As we can see in the video, people aren’t quite sure yet what the Facebook phone is or how to describe it. They aren’t sure if it has NFC (it does). They also didn’t seem to be too confident that it will do as well as the previous version of the HTC Status, which had enhanced Facebook functionality and was a flop. We bought the phone at around 11:30am and according to the store we were the first ones to buy it. There wasn’t any revolutionary pitch - it was basically, “if your life is Facebook then that comes first and the phone comes second”.
According to reviews and reports it will have VOIP features through the phone and the SMS messaging will be transcribed and done through Facebook even if that wasn’t what was said in the store. Most interestingly for omnichannel, the phone does in fact have NFC. This will mean that an entire younger generation will have the ability to start tapping as payment, transferring data between devices and interacting with speakers and appliances become more everyday tasks.
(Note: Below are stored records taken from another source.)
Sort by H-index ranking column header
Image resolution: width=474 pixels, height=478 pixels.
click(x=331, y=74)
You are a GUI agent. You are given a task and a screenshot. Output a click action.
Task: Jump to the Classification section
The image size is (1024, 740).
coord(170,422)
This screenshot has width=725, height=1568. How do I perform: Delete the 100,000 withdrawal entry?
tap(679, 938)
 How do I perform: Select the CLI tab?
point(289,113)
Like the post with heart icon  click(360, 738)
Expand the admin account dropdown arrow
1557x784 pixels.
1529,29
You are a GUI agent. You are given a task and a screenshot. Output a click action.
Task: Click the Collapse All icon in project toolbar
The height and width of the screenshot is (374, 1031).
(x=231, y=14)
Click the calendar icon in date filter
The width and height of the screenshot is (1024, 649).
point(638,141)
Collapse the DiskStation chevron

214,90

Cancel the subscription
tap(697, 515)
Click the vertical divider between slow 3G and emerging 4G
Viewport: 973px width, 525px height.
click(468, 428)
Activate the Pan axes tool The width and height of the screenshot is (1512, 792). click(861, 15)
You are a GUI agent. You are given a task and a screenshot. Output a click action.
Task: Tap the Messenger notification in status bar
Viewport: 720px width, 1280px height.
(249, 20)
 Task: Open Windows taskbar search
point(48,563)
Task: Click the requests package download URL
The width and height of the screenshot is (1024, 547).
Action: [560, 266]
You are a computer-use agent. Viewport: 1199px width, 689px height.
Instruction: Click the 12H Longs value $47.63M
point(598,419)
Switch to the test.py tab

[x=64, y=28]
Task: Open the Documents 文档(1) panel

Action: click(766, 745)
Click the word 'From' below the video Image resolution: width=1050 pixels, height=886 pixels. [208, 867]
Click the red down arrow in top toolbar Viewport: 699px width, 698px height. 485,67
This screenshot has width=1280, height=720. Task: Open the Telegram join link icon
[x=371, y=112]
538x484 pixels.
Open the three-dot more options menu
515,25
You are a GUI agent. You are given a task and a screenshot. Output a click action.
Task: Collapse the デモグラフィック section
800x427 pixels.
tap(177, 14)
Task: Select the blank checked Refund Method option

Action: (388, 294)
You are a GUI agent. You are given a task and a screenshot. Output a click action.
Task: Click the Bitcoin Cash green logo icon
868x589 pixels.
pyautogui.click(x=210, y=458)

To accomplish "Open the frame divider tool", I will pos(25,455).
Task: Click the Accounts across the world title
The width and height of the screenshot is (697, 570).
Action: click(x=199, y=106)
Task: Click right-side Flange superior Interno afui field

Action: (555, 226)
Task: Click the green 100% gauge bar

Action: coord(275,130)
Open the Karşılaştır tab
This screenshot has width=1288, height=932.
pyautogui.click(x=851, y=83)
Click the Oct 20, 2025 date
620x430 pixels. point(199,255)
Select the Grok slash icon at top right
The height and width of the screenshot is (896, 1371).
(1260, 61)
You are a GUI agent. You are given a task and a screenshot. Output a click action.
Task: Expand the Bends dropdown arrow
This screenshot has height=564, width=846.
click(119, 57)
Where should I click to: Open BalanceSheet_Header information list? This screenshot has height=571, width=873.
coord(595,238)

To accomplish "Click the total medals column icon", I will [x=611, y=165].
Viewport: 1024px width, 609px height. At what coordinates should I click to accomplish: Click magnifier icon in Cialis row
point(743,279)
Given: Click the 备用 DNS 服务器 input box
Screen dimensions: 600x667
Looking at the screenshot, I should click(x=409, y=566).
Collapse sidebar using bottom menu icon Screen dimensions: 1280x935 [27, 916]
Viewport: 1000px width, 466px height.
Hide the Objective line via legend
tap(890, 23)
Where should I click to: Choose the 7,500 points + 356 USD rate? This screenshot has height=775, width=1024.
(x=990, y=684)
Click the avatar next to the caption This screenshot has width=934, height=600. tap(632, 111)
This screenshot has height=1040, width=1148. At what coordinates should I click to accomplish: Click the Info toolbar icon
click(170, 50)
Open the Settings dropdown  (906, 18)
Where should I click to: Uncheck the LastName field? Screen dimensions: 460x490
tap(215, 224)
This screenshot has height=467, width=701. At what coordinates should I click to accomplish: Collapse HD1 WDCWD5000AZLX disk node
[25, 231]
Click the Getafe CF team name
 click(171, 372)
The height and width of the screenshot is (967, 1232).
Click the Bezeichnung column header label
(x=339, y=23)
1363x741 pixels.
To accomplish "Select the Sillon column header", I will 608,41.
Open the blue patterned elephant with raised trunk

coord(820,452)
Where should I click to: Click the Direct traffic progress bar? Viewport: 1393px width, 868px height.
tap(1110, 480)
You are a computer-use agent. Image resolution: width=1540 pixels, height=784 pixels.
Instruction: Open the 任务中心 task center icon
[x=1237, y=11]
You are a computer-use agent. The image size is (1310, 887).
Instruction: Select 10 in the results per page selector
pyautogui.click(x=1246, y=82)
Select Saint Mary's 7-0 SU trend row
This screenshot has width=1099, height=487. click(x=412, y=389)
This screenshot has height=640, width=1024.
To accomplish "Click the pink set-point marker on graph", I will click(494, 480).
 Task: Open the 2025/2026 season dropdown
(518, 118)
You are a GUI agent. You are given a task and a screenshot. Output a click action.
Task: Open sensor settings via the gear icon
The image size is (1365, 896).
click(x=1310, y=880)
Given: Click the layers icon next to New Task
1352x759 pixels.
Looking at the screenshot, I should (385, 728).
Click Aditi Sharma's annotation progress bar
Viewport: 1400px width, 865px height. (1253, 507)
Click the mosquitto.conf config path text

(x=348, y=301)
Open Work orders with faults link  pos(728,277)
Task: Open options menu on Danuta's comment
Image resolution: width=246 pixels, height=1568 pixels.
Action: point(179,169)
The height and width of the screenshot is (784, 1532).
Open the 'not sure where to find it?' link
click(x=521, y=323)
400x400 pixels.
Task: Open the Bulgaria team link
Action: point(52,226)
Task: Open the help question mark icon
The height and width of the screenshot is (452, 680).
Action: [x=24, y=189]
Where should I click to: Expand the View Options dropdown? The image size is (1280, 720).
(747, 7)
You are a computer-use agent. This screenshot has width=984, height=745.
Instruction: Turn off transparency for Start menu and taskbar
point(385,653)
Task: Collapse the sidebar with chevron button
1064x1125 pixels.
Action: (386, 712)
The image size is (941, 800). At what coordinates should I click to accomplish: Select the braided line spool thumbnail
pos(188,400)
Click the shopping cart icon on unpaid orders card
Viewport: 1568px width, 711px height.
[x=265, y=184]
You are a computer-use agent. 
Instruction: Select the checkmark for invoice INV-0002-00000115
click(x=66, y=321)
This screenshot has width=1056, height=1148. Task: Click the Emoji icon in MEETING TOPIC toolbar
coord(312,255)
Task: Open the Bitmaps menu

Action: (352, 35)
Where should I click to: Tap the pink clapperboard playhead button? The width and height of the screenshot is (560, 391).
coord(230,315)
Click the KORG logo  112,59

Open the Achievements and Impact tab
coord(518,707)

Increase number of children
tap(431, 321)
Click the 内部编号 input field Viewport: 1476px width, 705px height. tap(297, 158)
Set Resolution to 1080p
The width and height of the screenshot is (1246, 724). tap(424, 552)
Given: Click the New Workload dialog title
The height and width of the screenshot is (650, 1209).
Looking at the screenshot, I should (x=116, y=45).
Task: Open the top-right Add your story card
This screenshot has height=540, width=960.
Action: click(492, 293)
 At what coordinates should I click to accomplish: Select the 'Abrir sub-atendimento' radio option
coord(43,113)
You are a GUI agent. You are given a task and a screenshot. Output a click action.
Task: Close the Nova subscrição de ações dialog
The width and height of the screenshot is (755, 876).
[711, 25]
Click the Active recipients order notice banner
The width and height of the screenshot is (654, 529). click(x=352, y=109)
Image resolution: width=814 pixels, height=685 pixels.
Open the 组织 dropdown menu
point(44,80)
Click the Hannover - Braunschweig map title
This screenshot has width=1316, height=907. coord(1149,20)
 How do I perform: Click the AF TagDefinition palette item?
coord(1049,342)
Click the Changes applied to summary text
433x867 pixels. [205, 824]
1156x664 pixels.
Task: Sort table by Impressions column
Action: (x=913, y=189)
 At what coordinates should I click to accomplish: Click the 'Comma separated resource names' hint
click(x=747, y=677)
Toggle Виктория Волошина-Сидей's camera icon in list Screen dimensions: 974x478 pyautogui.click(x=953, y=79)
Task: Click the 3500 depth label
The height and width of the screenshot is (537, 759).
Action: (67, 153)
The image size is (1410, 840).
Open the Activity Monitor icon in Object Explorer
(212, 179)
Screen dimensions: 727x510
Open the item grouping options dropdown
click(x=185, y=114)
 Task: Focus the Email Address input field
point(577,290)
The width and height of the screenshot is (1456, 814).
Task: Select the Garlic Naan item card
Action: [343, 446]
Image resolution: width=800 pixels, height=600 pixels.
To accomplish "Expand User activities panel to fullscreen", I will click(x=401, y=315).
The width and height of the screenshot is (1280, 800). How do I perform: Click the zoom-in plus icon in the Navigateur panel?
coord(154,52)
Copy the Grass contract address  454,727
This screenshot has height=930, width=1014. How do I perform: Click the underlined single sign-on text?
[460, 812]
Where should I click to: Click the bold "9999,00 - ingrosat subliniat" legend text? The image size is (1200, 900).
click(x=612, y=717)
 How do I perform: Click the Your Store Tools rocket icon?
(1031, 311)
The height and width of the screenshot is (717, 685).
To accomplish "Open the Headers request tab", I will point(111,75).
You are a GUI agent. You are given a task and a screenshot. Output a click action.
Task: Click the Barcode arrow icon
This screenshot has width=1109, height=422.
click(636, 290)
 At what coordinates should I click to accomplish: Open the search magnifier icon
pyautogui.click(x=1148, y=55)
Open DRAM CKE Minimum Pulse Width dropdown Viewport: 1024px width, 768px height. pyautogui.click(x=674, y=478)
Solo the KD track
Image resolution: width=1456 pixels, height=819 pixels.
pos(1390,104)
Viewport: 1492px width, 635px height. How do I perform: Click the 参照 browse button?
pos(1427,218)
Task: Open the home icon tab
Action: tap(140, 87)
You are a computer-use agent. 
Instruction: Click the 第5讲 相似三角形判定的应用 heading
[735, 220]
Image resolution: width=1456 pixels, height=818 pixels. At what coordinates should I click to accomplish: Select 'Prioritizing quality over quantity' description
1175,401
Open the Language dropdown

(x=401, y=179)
This journey also proved a good time to continue our survey of people’s education and understanding of NFC. For the first time, we met someone in the AT&T store who is using NFC tags for phone preferences on his Samsung Galaxy phone. He has tags in his car and his home that allow the phone to have loud volume (in the car) and to shut off (when at home). He goes on to predict that NFC is the future for a number of applications and that Apple will have to offer it.
In the UK, everyone knew about NFC and described it for payment as well as the ability to transfer music from your phone to your speakers. In the US, the guy at T-mobile was a little eager on NFC in answering the question. We asked “which phones have NFC?” and he confidently said, “all of them.” That was until his manager overheard him and corrected the statement. But he, perhaps unknowingly, is answering as if he we’re 18 month in the future, when asking whether a phone has NFC will be like asking if a smartphone has ‘the internet’.
However, on the topic of tapping to pay, in the US we have quite a way to go to catch up with the progress made in the UK. The AT&T employee noted that, although they have tap to pay, he’d only ever seen two people try to pay - neither of whom were successful - and he stressed his own personal concerns around secure payment via NFC.
One thing is for sure, NFC is becoming more well known for numerous uses. No one could predict the future better than our friend at AT&T, “it going to be really amazing or really crap.” Personally, my money’s on amazing.